Je l’avais bien dit. Dès le premier du mois. Du mois de juin. Parce que je le savais que nous ne déménagerions pas avant le mois de juillet même si j’avais un tout petit rikiki d’espoir à peine visible même avec une loupe très grossissante. Je l’avais bien dit car de toute façon, dès le départ, cette femme, de la banque, je ne l’ai pas sentie compétente. Je l’ai même repérée comme un peu idiote en plus de ne pas être à la hauteur. Du coup, on peut juste prier pour que ça fasse dans les vingt prochains jours. Au maximum. Au-delà, ça serait franchement indécent pour les vendeurs si nous n’avions toujours pas signé l’acte authentique.

En tout cas, en ce lundi, le dernier avant mes deux prochaines semaines de vacances, je suis en attente d’informations, de nouvelles que je souhaite non seulement les plus fraîches possibles mais aussi et surtout, les plus positives possibles. Sinon, je n’en veux pas. Je ne veux rien savoir. Pas aujourd’hui. J’ai juste envie de profiter pleinement de cette dernière demi-journée de week-end sans penser à tous ces problèmes envahissants. Déjà que la nuit… Alors, si en plus, au moment de la sieste, non, ça ne va pas.
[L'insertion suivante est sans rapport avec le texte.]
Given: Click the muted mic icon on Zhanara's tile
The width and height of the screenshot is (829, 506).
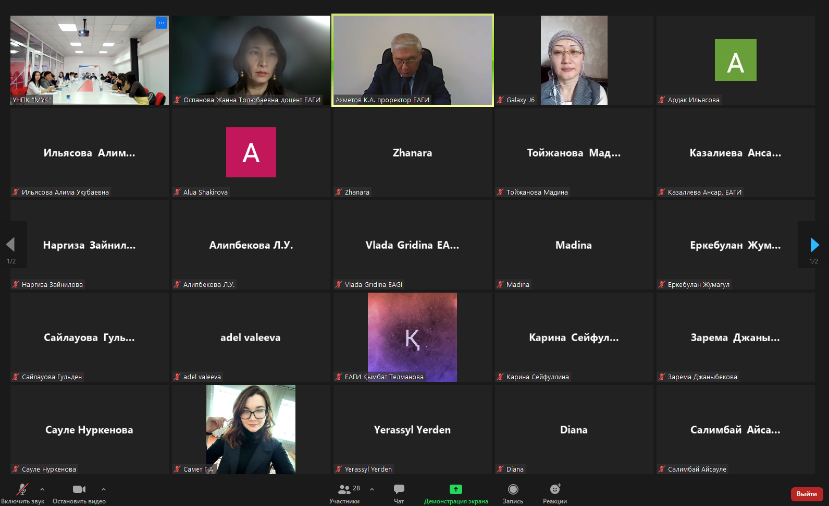Looking at the screenshot, I should click(x=339, y=192).
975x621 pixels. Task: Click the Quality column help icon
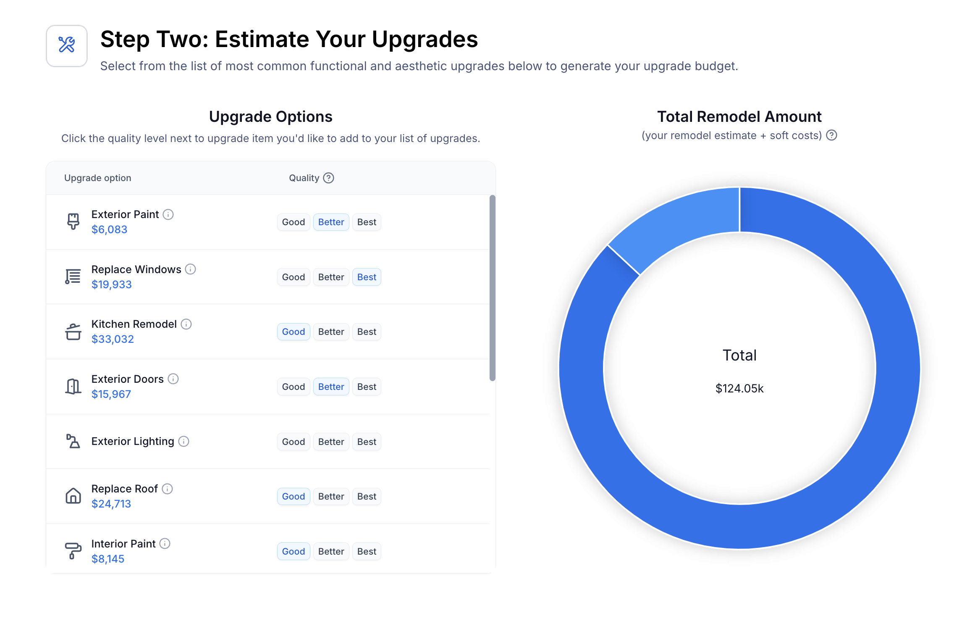tap(328, 178)
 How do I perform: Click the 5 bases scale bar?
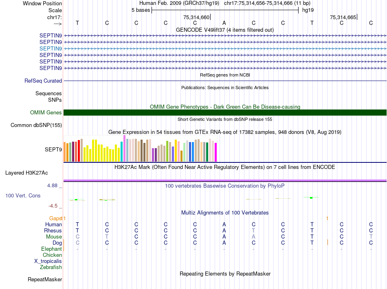(225, 10)
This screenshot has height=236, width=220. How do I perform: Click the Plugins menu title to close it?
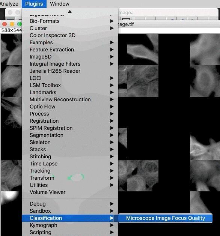click(x=34, y=4)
Ça ne va plus du tout. Et je vous préviens, moi, quand ça ne va plus du tout, je n’ai pas beaucoup de moyens de le montrer : juste trois.

Le premier : je râle pire que le président et je peux aller jusqu’à me mettre en boule. Faire une grosse colère. Une grosse colère nerveuse avec tout et tout. Le deuxième, c’est que je suis triste, je me renferme et je m’isole. Tu parles d’un plaisir pour ceux qui sont autour de moi. Et le troisième, c’est simple : je m’endors en pleine journée. Un peu comme si je faisais l’autruche mais l’autruche croisée avec un ours : j’hiberne pendant quelques dizaines de minutes ou quelques heures en gardant la tête bien dans le sol pour ne plus voir la réalité en face. Et je ne laisse dépasser que mon derrière. Hop, ni vu ni connu. En tout cas, je l’avais bien dit, le premier juin.